The drives will be mounted singly, without RAID or LVM, and the photodb directories will be allocated among them automatically, using symlinks to abstract away their physical location (we want to be able to recover from a drive failure by replacing it with another drive with same data from a backup. We want to rely on redundancy at the machine-level for fault tolerance, not at the drive-level). This restricts the straightforward growth of the photodb to the capacity of 8 drives (see next section), but that will give us 4-6 TB at current single drive sizes, more in the future.

We would like to do the file system replication (network RAID 1) with some sort of well-tested layer of software such as Andrew File System (AFS). The off-site backup could be done with rsync. If a user deletes a photo in the live cluster, we want that photo deleted in the offsite backup. If a disk drive dies in the live cluster, we do not want rsync noticing that a whole series of directories have disappeared and deleting those from the backup!

Growth Beyond 8 drives

We can replicate this entire architecture and program the load balancer to look carefully at the actual ID of the photo. These are allocated sequentially. We can say "if the request is for a photo with an ID > 3,000,000, send it to Photodb Cluster #2".

Criticism

This is beginning to sound like a sysadmin headache.

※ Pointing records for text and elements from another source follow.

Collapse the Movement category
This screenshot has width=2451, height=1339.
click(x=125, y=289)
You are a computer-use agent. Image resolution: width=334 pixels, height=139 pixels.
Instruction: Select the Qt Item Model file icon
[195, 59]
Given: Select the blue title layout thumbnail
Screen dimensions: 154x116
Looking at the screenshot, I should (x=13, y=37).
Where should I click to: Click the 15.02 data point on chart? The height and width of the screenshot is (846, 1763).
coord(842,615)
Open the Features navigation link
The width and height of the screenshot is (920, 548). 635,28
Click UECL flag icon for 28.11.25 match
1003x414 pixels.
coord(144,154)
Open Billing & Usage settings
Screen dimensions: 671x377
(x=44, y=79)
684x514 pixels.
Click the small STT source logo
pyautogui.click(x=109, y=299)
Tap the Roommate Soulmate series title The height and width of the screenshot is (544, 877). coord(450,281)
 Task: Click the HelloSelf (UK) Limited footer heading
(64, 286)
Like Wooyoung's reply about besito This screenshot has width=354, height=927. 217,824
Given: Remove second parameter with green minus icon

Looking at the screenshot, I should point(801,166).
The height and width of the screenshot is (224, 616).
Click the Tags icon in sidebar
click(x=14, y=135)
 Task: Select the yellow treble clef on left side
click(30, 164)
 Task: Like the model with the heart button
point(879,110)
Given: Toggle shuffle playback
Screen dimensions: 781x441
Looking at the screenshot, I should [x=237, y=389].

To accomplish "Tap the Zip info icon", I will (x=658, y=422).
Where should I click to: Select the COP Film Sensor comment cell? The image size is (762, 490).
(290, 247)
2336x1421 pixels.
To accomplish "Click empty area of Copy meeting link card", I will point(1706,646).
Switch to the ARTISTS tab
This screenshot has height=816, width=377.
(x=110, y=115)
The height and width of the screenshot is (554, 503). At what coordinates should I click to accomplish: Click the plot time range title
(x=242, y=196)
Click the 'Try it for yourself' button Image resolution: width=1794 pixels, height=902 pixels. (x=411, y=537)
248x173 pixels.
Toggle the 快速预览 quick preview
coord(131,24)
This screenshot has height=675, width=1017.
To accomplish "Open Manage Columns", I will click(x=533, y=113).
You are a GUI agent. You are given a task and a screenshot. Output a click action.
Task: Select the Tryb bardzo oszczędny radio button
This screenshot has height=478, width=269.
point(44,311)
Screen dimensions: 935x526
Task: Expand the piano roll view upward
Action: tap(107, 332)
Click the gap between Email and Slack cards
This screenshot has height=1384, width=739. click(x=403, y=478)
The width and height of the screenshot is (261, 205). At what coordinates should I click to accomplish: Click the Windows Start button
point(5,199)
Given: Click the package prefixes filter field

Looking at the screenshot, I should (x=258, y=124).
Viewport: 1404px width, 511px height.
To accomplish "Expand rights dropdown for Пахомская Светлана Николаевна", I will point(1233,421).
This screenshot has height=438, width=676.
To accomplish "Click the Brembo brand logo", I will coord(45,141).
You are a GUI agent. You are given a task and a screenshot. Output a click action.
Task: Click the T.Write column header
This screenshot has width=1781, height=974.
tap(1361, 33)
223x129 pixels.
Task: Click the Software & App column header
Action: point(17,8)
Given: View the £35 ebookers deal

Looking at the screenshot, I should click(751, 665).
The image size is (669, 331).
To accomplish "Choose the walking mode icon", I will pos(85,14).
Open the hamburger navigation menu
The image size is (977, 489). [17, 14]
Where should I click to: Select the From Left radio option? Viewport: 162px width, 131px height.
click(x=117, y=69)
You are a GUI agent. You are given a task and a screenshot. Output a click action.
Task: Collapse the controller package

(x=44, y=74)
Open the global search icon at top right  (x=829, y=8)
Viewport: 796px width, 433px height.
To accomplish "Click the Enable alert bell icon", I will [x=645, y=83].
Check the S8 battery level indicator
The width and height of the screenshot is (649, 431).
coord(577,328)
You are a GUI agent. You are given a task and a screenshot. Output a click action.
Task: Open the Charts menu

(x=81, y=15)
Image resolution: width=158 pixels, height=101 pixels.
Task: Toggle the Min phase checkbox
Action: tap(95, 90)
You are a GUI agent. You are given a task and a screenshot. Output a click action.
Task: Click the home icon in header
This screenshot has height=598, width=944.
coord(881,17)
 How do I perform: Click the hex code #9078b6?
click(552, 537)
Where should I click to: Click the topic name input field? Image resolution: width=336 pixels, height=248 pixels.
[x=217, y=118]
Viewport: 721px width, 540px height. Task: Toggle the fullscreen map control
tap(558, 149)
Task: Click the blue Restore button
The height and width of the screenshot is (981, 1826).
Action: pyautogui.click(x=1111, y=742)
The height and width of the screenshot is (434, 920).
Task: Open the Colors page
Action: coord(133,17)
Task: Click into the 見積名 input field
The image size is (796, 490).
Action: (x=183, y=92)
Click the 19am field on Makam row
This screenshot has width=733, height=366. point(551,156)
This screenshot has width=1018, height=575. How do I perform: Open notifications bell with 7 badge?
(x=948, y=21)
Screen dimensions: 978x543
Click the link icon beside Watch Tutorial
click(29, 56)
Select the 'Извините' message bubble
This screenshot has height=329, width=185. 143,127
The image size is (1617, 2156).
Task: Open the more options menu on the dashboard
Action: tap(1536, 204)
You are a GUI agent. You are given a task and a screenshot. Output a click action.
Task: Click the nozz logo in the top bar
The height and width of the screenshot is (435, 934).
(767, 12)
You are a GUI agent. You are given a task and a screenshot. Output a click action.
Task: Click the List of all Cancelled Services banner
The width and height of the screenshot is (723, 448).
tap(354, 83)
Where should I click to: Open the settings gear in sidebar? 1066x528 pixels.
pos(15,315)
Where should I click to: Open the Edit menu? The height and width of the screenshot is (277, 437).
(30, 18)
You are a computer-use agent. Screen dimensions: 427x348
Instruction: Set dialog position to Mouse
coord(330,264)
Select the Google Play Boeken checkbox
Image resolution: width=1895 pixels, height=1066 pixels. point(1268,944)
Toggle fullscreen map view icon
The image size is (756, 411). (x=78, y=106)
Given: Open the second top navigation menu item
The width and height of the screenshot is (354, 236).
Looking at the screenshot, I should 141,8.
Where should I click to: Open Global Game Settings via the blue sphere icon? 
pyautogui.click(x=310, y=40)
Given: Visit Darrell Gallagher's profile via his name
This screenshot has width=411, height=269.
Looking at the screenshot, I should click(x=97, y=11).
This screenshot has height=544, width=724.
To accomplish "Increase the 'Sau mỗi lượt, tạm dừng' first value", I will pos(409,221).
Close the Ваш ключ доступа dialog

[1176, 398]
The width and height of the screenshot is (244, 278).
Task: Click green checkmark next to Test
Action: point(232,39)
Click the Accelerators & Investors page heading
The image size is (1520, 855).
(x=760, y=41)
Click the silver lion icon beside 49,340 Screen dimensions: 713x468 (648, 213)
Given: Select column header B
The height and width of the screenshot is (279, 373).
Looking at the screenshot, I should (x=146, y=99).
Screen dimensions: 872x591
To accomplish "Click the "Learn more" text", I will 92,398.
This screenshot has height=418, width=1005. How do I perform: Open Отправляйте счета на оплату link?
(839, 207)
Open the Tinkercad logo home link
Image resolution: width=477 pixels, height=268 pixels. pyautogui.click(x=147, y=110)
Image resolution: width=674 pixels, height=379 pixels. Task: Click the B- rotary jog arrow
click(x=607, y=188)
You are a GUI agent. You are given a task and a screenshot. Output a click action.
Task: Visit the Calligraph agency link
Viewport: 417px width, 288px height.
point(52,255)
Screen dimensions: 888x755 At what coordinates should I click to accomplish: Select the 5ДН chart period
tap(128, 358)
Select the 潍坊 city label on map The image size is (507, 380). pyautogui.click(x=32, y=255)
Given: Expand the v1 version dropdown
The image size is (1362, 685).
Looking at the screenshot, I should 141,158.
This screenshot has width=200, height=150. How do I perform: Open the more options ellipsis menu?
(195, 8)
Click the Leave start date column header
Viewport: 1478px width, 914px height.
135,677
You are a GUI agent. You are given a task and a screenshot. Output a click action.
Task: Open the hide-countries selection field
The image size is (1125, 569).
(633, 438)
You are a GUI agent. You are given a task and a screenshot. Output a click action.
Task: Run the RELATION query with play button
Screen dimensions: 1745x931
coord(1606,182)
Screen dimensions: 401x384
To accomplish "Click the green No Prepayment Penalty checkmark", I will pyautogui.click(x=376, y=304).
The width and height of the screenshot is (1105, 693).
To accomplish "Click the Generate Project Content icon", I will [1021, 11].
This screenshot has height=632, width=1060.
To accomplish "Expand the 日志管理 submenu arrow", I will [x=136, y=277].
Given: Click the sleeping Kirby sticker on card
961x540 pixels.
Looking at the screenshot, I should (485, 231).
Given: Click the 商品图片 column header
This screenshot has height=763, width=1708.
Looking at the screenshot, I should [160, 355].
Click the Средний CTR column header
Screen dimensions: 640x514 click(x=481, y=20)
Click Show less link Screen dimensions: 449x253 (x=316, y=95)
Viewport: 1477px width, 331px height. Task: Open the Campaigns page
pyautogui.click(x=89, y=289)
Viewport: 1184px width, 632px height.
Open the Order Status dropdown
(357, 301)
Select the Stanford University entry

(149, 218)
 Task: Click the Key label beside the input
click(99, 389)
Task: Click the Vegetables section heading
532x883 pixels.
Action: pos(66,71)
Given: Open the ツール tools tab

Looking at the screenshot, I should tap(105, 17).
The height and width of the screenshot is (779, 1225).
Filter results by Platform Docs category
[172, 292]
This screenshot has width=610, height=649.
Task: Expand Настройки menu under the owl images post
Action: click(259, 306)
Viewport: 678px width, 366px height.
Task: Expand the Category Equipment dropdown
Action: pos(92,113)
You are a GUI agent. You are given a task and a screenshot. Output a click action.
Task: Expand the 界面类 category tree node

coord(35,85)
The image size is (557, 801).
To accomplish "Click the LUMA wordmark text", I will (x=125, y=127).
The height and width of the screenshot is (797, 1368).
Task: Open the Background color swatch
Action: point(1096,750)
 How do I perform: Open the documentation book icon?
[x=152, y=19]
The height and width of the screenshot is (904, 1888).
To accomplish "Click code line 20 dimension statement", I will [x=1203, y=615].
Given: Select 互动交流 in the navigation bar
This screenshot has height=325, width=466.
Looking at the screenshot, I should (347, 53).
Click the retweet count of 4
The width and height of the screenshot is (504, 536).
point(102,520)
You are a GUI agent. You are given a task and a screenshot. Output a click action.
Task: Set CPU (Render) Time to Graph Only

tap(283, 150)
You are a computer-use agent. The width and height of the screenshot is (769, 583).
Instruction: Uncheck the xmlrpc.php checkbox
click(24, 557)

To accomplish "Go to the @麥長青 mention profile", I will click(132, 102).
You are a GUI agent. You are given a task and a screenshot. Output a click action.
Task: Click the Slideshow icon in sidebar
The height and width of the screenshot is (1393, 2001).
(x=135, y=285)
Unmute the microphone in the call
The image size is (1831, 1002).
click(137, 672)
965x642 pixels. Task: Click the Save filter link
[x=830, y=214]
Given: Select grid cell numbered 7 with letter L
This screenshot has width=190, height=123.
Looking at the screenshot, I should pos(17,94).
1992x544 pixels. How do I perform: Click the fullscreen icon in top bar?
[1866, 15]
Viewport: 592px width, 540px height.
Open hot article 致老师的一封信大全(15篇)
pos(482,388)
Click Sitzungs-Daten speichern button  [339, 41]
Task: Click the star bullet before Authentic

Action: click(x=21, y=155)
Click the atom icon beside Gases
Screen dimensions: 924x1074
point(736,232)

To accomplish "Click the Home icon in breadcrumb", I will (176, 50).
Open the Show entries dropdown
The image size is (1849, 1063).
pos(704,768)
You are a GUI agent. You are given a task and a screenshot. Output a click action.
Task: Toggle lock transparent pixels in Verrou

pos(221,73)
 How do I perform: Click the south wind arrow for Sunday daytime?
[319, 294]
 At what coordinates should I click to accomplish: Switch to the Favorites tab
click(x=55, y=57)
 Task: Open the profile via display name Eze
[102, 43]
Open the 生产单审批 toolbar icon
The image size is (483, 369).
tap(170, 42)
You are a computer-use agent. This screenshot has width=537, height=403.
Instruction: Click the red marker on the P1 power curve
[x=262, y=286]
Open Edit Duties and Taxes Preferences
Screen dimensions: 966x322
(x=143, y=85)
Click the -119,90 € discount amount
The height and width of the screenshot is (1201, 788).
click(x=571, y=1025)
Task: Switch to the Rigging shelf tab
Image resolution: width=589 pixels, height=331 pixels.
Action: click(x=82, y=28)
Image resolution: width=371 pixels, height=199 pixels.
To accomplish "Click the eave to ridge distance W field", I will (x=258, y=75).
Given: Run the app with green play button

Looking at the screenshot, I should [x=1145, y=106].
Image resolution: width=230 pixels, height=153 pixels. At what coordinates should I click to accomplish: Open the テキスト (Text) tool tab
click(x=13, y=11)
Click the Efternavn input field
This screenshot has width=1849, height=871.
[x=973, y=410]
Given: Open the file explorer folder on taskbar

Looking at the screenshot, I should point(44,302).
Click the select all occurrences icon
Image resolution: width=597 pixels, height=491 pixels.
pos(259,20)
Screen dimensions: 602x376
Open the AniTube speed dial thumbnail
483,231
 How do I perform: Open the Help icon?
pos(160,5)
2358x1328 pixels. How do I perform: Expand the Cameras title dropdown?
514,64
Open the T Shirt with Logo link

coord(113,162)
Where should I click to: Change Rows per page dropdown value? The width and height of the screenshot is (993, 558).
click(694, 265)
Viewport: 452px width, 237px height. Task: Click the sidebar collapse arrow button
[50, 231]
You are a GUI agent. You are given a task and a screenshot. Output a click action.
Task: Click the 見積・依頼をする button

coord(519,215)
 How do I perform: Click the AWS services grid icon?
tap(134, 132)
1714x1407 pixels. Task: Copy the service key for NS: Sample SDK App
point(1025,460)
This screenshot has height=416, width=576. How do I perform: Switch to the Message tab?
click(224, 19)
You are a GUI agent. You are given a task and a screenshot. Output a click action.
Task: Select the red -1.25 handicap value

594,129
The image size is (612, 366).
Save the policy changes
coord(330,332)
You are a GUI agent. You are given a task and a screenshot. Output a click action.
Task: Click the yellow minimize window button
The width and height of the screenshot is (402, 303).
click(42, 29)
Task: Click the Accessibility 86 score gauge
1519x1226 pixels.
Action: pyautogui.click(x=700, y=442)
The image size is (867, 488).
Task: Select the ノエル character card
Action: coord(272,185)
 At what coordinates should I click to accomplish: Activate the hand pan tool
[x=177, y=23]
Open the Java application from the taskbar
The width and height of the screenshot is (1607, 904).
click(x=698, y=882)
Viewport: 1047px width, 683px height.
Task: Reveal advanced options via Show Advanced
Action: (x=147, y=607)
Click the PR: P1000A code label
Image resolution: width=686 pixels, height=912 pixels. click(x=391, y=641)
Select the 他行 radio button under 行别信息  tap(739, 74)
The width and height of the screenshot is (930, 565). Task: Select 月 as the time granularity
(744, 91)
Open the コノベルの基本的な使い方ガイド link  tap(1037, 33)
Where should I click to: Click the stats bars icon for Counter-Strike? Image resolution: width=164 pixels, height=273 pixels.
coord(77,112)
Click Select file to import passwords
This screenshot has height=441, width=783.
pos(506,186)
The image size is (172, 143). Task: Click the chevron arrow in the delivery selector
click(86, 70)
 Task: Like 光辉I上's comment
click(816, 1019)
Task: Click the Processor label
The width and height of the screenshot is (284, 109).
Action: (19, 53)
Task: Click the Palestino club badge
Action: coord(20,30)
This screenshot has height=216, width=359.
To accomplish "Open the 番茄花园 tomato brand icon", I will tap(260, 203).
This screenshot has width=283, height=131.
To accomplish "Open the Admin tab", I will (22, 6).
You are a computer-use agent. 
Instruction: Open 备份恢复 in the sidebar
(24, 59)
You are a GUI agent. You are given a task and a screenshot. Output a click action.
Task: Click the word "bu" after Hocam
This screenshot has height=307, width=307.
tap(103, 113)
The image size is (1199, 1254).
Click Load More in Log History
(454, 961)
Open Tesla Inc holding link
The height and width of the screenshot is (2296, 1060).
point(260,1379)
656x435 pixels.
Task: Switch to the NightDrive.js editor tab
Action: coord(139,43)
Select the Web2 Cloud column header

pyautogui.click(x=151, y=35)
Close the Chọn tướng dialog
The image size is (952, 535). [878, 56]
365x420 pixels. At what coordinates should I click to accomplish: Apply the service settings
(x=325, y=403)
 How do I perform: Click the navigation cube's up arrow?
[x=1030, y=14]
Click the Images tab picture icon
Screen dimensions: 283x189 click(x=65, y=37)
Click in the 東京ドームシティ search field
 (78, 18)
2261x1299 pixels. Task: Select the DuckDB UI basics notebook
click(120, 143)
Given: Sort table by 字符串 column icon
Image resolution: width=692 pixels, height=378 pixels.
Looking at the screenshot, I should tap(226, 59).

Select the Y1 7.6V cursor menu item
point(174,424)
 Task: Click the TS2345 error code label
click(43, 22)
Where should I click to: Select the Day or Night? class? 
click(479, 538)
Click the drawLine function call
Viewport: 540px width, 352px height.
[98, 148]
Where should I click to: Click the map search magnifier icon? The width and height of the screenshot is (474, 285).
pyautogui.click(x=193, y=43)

Skilled tech people should have gotten cheaper after the dotcom bust, but instead what seems to have happened is that so many people left the field that it is no easier or cheaper to hire good tech help. [[this is needless posturing]]

Questions for Investigation

Does any network filesystem exist that would be suitable? We do not really care about remote-client access to the filesystem, as each server will have their own copy. We would be using the network filesystem only to provide a transparent replication facility. Possibilities:

What journaled file system do we run on each drive? ext3?